Experts say up to 90% of innovation centers fail. It’s an ominous statistic.
In a world where we are inundated with innovation theories, books, consultancies, best practices and tools, you would think it would be much easier to succeed.
However, there are many documented reasons why innovation groups fail, from chasing a quarterly P&L to competing internally, poor communication and stakeholder management, and even dismissing existing products and customer footprints rather than leveraging them.
Every company strives for innovation, whether to drive revenue, increase operational efficiency or fundamentally create a halo effect in terms of brand awareness.
The 2000s have undoubtedly become the era of vast advances in data and technology, so much so that every company could arguably be called a software company. So how do companies crack the code, avoid failure and learn how to unleash untapped riches driven by innovation?
Step One: Visualize, Educate and Explore
Innovation is not a process or a manual. How does one even come up with an idea?
The answer is a complex concoction of understanding industries, opportunities and pain points, the ecosystem of players, technology and human behavior and having overall perseverance. It’s likely an idea will be killed many times before fruition.
In order to come to this answer, igniting passion is crucial. One way to go about this is forming an R&D facility that allows staff to visualize and explore the data, products and solutions they supply. An R&D center acts as both a statement of intent and a catalyst for companies to drive innovation. Providing access to sandboxes, a suite of data and technologies, and allowing people to interrogate, analyze and hypothesize can also spark connections and ideas.

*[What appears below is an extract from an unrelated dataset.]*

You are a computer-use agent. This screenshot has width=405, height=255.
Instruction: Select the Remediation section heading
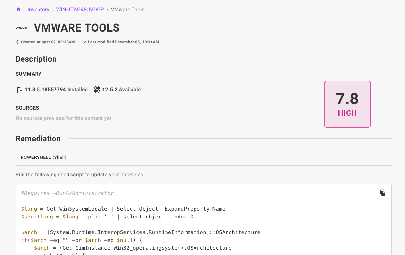pos(38,139)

Throughout this process, visualizations are key to provide context. As the saying goes, if a picture is worth a thousand words then an R&D center is worth a billion.
Step Two: Define And Build
As an idea is nurtured and develops strong commercial indicators, the decision is made to operationalize it — and there are two parts to this process.
The first is software manufacturing, which has matured dramatically over the years. Cloud computing and software development life cycle technologies and practices have automated this to such a degree that companies can release software several times a day. Speed to market and subsequent feedback can be optimized at light speed.
The second part is nuanced and complex: It involves leadership, people, the organization and overall company culture.
Leadership in innovation groups should prioritize creating tangible results long-term, which requires organizational patience and enough short-term wins to enable buy-in from P&L owners. This requires deft consulting skills and a detailed understanding of the organizational structure, influencers and cultures.
Step Three: Deploy And Scale
Deploying and scaling the innovative product, solution or platform is often a forgotten stage. The adage “build it and they will come” is unfortunately a very rare occurrence.
It really comes down to understanding the ecosystem, or in other words, the orchestrators, complementary companies and competitors that control and monetize the supply chain.
There are many innovative solutions that reach this hurdle and fail when the companies believe that the incredible functionality the solution offers will be enough.
Distribution is key to scalability, leveraging the orchestrators, forging relationships with complementary companies and ultimately making the solution easily consumable while creating a friction-free experience.
Be That 10%
Throughout history, there have been many amazing examples of leadership, passion, skill, perseverance and a little bit of luck that have cultivated innovative solutions across all industries. It’s not impossible, but it takes work and a degree of thoroughness. As companies set out to drive innovation, it’s imperative to follow through on improving and automating the industries they serve and fundamentally making the world a better place to live.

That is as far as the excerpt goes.